TASK => Every entry is to be written out word for word.

Collected data
== Segment start ==

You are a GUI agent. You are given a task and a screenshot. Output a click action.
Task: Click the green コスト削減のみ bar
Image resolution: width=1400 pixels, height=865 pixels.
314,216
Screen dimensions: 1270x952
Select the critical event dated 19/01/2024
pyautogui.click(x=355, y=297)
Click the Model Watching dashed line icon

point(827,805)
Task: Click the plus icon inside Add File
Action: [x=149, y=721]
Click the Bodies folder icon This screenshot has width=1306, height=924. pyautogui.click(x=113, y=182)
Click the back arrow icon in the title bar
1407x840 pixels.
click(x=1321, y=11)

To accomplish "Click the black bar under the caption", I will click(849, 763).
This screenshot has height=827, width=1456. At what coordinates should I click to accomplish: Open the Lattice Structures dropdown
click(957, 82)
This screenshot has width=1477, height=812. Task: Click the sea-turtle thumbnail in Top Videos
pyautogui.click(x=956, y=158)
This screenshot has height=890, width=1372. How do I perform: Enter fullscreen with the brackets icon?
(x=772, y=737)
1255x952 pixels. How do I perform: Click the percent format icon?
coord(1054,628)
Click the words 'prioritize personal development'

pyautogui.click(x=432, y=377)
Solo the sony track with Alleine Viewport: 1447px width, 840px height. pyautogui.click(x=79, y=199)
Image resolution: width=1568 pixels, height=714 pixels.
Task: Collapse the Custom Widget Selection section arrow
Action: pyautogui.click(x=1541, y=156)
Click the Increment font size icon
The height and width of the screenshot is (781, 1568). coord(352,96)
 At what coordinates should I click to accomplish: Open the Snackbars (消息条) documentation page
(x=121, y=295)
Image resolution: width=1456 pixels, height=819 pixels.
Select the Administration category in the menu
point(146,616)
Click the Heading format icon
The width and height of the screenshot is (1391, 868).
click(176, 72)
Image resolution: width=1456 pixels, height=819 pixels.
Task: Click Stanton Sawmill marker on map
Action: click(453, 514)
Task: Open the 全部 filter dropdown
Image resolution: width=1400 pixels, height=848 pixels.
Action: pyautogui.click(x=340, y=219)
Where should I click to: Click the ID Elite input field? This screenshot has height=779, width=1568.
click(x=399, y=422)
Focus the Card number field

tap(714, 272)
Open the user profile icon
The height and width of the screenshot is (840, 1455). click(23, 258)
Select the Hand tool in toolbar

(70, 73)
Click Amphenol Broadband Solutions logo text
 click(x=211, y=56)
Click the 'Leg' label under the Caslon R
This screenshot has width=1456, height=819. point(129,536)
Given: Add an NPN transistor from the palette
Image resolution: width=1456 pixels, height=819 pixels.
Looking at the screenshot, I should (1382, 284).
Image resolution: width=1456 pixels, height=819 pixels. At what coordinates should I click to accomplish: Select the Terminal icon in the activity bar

== Segment end ==

TASK SOLUTION =>
You are a GUI agent. You are given a task and a screenshot. Output a click action.
Task: Click the green コスト削減のみ bar
Image resolution: width=1400 pixels, height=865 pixels.
314,216
Screen dimensions: 1270x952
Select the critical event dated 19/01/2024
pyautogui.click(x=355, y=297)
Click the Model Watching dashed line icon

point(827,805)
Task: Click the plus icon inside Add File
Action: [x=149, y=721]
Click the Bodies folder icon This screenshot has width=1306, height=924. pyautogui.click(x=113, y=182)
Click the back arrow icon in the title bar
1407x840 pixels.
click(x=1321, y=11)

To accomplish "Click the black bar under the caption", I will click(849, 763).
This screenshot has height=827, width=1456. At what coordinates should I click to accomplish: Open the Lattice Structures dropdown
click(957, 82)
This screenshot has width=1477, height=812. Task: Click the sea-turtle thumbnail in Top Videos
pyautogui.click(x=956, y=158)
This screenshot has height=890, width=1372. How do I perform: Enter fullscreen with the brackets icon?
(x=772, y=737)
1255x952 pixels. How do I perform: Click the percent format icon?
coord(1054,628)
Click the words 'prioritize personal development'

pyautogui.click(x=432, y=377)
Solo the sony track with Alleine Viewport: 1447px width, 840px height. pyautogui.click(x=79, y=199)
Image resolution: width=1568 pixels, height=714 pixels.
Task: Collapse the Custom Widget Selection section arrow
Action: pyautogui.click(x=1541, y=156)
Click the Increment font size icon
The height and width of the screenshot is (781, 1568). coord(352,96)
 At what coordinates should I click to accomplish: Open the Snackbars (消息条) documentation page
(x=121, y=295)
Image resolution: width=1456 pixels, height=819 pixels.
Select the Administration category in the menu
point(146,616)
Click the Heading format icon
The width and height of the screenshot is (1391, 868).
click(176, 72)
Image resolution: width=1456 pixels, height=819 pixels.
Task: Click Stanton Sawmill marker on map
Action: click(453, 514)
Task: Open the 全部 filter dropdown
Image resolution: width=1400 pixels, height=848 pixels.
Action: pyautogui.click(x=340, y=219)
Where should I click to: Click the ID Elite input field? This screenshot has height=779, width=1568.
click(x=399, y=422)
Focus the Card number field

tap(714, 272)
Open the user profile icon
The height and width of the screenshot is (840, 1455). click(23, 258)
Select the Hand tool in toolbar

(70, 73)
Click Amphenol Broadband Solutions logo text
 click(x=211, y=56)
Click the 'Leg' label under the Caslon R
This screenshot has width=1456, height=819. point(129,536)
Given: Add an NPN transistor from the palette
Image resolution: width=1456 pixels, height=819 pixels.
Looking at the screenshot, I should (1382, 284).
Image resolution: width=1456 pixels, height=819 pixels. At what coordinates should I click to accomplish: Select the Terminal icon in the activity bar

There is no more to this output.